Painting
Blue Hour Over the Ridge
Deep oceanic blue dominates the lower two-thirds of this piece, building toward a luminous violet-silver sky that hovers above a dark ridgeline. The composition reads like a landscape remembered rather than observed — a mountain range caught in that fleeting moment between dusk and dark, when the last light turns everything to mercury. Two impasto eruptions break the blue field: one at the left center where dark teal and gold push through like something surfacing, and another in the lower right where white and pale blue churn together like whitewater or wind-driven snow. The upper zone is where the interference paints do their quiet work. That silver-violet expanse shifts dramatically — catching lavender and periwinkle from straight on, cooling to a near-metallic silver from the sides, and warming toward a subtle blue glow at oblique angles. The close-up shots reveal the canvas weave pressing through the thin interference layers, creating a textile quality that contrasts sharply with the thick impasto below. This painting changes its sky every time you walk past it.
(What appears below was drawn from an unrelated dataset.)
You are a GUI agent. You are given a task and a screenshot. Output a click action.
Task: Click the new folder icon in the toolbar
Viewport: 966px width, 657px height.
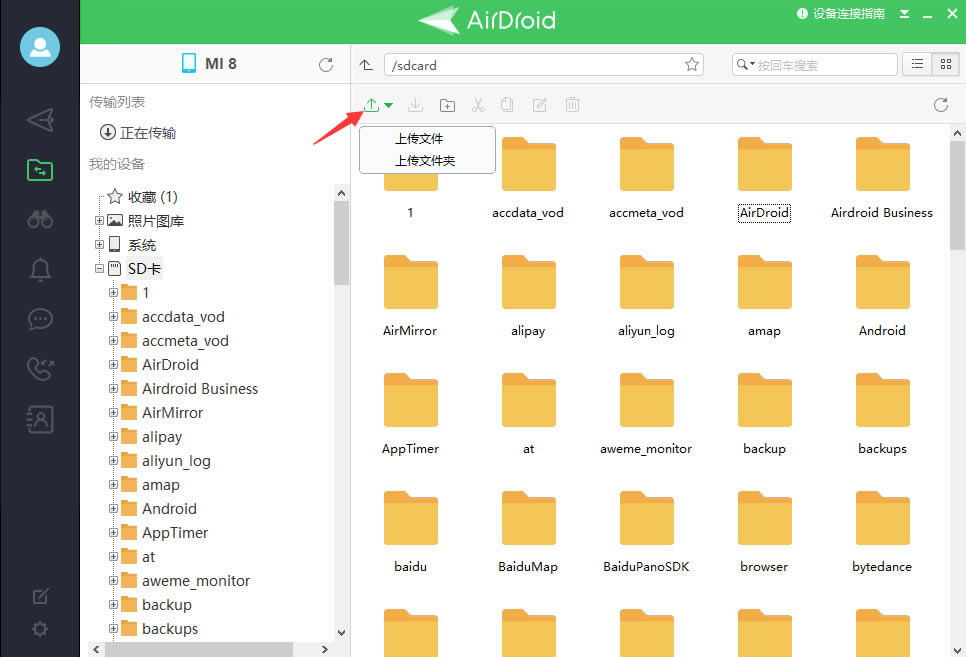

The lower field was built with urgency — heavy cerulean blue worked wet with broad gestural strokes, palette knife pulls, and deliberate sculptural deposits of paint that rise well off the canvas surface. The ridge line itself is a raw edge where dark ultramarine and phthalo meet the interference layer, with a thin white crackle of impasto defining the boundary like a frost line. You can read the speed of the hand in every stroke down there. Painted back in 2009 at my spot in Eastlake, Seattle, WA.